Chilliwack is close to recreational opportunities like hiking, rafting, and such. But downtown Chilliwack is not exactly a trailhead or adjacent to such opportunities. So why would people flock down there, even if there were a couple great coffee shops and upscale design retailers (which are indicators of the kind of people that visit and/or live nearby)? The key, I think, is that if the downtown is to be home to public and commercial spaces that foster world-class creative energy, its clientele must be local. It would be great to draw in tourists and people from out of town also, to create a destination of itself, but the reality is that the people who frequent these kinds of places would be residents.
But I am flipping my thinking points around a bit. My first concern is not what kind of businesses exist in downtown Chilliwack, but rather what kind of people are there.

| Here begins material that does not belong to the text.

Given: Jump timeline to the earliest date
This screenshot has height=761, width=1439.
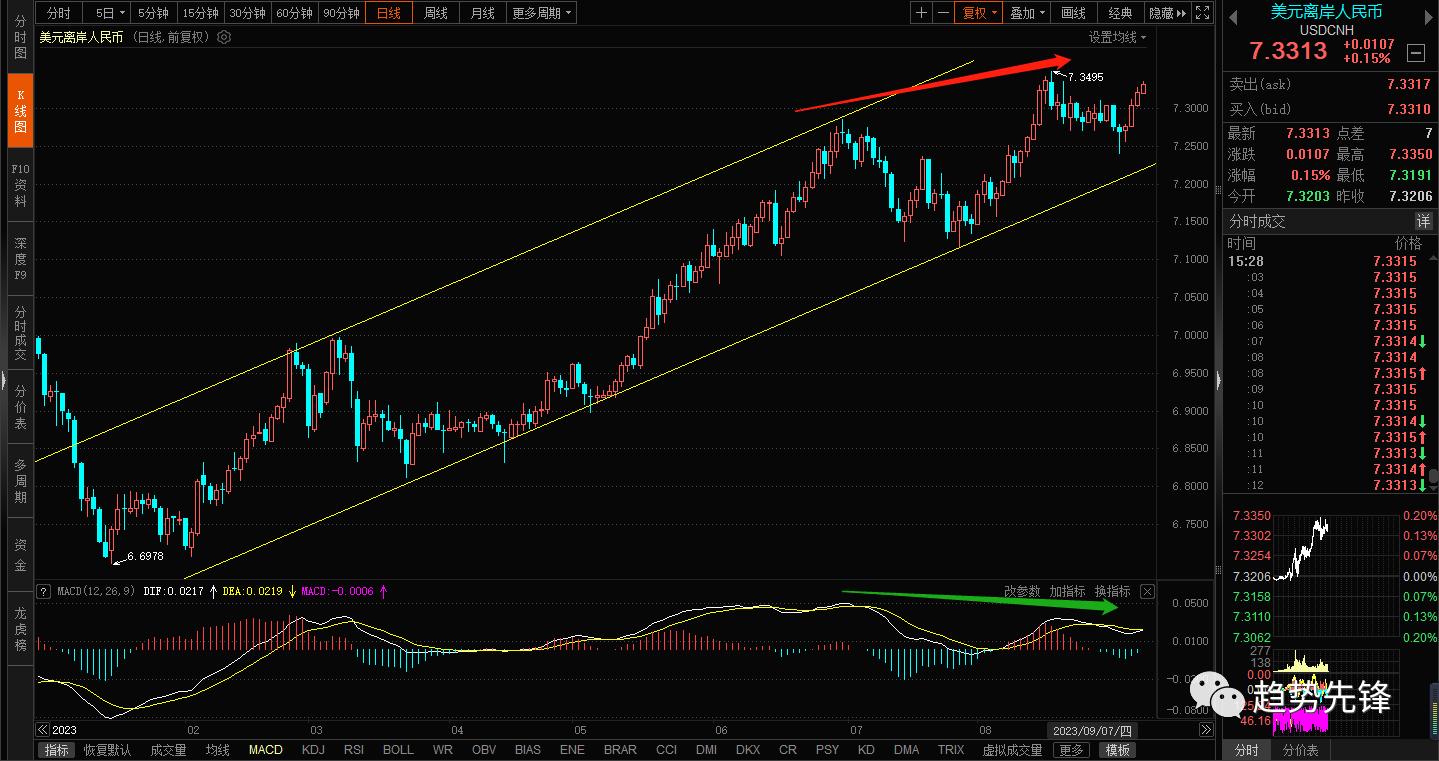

Particularly, it would be a dream to have a critical mass of creative people who are willing to help found a creative colony in the area. It doesn't need to be singular and completely organized. It could be more organic, a bunch of people who are being pushed out of Vancouver due to prices or other factors, who happen to find some glimmer of opportunity in this small city. As the last truly urban centre eastward in the Fraser Valley, it does have some hope. And it is in many ways an attractively quaint alternative to the thoughtlessly bland sprawl of the suburbs closer to the Vancouver nucleus. Coquitlam, anybody?
Maybe there are other creative people, perhaps young families who want are looking for more space and more affordability outside of Vancouver, who would not be content to live in its second-rate sprawling suburbs, rife with congestion, highway traffic, homicides and big box stores. Yes, Chilliwack has its own share of these, but it is also a little city unto itself with a readymade downtown business area that is begging for revitalization.
There are many angles at revitalization, and many players to be involved. But from a creative professional perspective, I see this firstly as a community problem — if I were to live there, who would be my neighbour? To whom could I relate? With whom could I collaborate or converse creatively? What would be the underpinnings of my civic pride (a very important factor for businesses of any kind taking root in a city)?
So, this is my first cry for attention from the creative community at large — or who would be if they felt they could be — looking at their options outside of Vancouver. Or people from outside BC who would move here (for the weather and mountains, of course) if it weren't for the high cost of living in Vancouver. Maybe it's time for creatives to really create their own kind of place. And maybe that place is in Chilliwack. Maybe. Anybody?